Roulotte a cinque stelle
Gli esempi internazionali che testimoniano il diffondersi di questa tendenza a livello privato non mancano. Spesso si tratta di annessioni a case già esistenti, per avere uno spazio alternativo, oppure di moduli prefabbricati installati velocemente in siti caratterizzati da una natura più o meno incontaminata. Lo conferma Maggiar, con una annotazione: «Il trend esiste. E tuttavia queste casette, per ora, raramente sono una soluzione abitativa residenziale definitiva. La superficie media interna è di 25 metri quadrati, il che rende difficile ospitare un nucleo famigliare. Inoltre, seguire il percorso classico di una soluzione da vivere significherebbe perdere un po’ di leggerezza lungo il processo, quando invece siamo alla ricerca dell’insolito». L’osservazione di questi progetti suggerisce che siamo ancora in una fase creativa e sperimentale, econidi, casette sull’albero e affini sono ancora appannaggio di pochi per tanti motivi, a partire dai costi e dalle possibilità logistiche. Reinterpretazioni contemporanee del concetto di roulotte, sono sicuramente una buona palestra dal punto di vista della ricerca e dell’innovazione, perché devono coniugare soluzioni efficienti ed efficaci senza rinunciare a un certo standard di comfort. Amiamo essere “vagabondi”, ma le comodità continuano a farci piacere…

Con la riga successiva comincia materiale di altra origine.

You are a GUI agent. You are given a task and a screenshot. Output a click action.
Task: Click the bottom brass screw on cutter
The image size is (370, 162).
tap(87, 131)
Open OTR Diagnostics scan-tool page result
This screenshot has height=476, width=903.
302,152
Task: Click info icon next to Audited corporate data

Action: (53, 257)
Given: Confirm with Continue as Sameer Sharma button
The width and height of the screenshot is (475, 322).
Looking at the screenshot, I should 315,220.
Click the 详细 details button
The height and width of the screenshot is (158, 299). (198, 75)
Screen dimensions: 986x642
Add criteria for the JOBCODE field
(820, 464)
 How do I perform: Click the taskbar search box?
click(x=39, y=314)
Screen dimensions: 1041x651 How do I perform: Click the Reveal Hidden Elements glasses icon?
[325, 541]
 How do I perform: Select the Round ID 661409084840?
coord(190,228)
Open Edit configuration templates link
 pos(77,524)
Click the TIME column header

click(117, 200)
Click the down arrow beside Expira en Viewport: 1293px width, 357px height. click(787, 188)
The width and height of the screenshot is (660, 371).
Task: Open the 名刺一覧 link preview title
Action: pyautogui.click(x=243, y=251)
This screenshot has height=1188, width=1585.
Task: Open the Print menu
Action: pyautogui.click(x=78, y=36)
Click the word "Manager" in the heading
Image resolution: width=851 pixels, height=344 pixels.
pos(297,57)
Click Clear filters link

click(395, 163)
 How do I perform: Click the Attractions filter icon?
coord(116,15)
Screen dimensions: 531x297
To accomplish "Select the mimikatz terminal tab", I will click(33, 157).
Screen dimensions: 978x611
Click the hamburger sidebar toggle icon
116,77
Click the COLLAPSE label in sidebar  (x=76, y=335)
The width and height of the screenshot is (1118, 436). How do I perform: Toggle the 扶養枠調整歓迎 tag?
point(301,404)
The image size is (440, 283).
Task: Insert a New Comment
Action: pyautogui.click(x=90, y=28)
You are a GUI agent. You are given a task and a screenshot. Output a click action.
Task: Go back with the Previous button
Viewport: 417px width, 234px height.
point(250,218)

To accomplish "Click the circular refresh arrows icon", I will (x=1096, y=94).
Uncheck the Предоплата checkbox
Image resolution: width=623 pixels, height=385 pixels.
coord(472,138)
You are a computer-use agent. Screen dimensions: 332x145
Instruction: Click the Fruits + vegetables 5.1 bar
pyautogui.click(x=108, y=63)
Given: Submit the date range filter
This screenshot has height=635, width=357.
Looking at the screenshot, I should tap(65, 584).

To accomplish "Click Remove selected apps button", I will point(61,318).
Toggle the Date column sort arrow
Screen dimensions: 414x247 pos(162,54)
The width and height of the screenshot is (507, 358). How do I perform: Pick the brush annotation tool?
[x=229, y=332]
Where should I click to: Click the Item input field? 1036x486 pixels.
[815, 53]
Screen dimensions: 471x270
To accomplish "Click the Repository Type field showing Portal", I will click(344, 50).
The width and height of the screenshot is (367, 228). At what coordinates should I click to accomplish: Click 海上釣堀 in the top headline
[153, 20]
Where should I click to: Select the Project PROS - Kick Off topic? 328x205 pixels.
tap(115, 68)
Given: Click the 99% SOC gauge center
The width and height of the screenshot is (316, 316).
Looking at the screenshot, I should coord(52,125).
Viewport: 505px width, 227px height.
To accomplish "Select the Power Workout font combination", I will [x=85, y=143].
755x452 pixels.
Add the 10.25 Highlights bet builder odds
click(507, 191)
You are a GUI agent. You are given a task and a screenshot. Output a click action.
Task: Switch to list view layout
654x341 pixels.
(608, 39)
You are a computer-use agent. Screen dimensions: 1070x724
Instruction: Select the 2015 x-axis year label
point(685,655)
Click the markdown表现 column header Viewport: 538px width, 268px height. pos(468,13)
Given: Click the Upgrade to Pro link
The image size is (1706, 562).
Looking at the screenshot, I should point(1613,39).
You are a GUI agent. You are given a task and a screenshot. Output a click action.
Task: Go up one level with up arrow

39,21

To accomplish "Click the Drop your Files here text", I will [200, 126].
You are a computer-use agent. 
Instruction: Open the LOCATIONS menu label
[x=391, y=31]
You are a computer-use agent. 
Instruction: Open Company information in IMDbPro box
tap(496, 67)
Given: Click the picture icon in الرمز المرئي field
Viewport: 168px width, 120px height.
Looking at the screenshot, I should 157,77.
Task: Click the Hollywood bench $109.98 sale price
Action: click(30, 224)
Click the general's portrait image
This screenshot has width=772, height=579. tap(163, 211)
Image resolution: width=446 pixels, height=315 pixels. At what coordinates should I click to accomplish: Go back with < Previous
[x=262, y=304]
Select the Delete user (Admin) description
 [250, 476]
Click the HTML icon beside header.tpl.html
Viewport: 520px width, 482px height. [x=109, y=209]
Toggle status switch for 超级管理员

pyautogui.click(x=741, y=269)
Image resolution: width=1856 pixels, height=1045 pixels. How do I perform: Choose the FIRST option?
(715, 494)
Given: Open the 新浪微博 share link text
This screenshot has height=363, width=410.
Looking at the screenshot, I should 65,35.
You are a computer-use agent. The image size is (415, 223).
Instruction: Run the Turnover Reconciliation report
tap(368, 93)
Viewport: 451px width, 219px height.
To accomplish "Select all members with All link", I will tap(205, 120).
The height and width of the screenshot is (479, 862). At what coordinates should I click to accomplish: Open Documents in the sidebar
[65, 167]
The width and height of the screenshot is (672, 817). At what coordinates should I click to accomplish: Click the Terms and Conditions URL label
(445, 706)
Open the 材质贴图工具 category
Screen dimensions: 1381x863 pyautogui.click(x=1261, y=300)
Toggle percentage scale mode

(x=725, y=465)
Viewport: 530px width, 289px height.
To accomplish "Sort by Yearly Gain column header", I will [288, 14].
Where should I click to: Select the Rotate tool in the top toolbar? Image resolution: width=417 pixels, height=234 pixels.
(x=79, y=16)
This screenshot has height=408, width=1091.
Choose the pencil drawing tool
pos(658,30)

può essere installata ovunque la cyclope tree house di ambroise maggiar. in cedro rosso, ha superficie interna di 16,5 mq, alla quale s’aggiunge il balcone.
Vivere liquido
L’aggettivo “liquido”, inteso come assenza di schemi rigidi, sta cominciando a calzare ambiti molto diversi: non è più solo la sessualità a esserlo, ma anche il lavoro ha avviato una trasformazione, così come la casa al suo interno, con le contaminazioni smart e gli ambienti multifunzionali. Non è insolito, dunque, pensare che anche il nostro modo di vivere la città potrà diventare liquido, trovando nuovi equilibri come auspicato dal concetto di mixité. Secondo Katrina Johnston-Zimmerman, questi progetti dal design così all’avanguardia «si rivolgono in particolare a un tipo di acquirente che sta cercando di creare qualcosa di proprio, tenere un giardino e godere di uno spazio maggiore per le proprie attività ricreative. In ogni caso, in futuro, i nostri desideri vagheranno verso piccole cittadine ben attrezzate piuttosto che orientarsi su alte concentrazioni di popolazione. Alcuni, ovviamente, vorranno o dovranno ancora lavorare e vivere in centro città, ma penso che le persone continueranno a riversarsi verso aree periferiche che altrimenti verrebbero ignorate o insediate da piccoli gruppi di persone selezionate». Quindi ci si orienta lentamente verso agglomerati con una maggiore dispersione sul territorio e una minore densità di popolazione, un modello che, in fondo, nei Paesi nordici sta dando già risultati in termini di qualità della vita. L’aspetto divertente è che a garantire il nostro riavvicinamento alla natura e a un modello più a misura d’uomo possa essere proprio la tecnologia: Katrina sostiene che la chiave del successo di questa formula sarà, è ovvio, un buon accesso a Internet. Ma ciò che importa, dice Lara Sappo di Officina82, è capire che fare innovazione sostenibile significa «progettare in maniera organica luoghi od oggetti dove uomo e ambiente siano in sinergia in maniera autentica».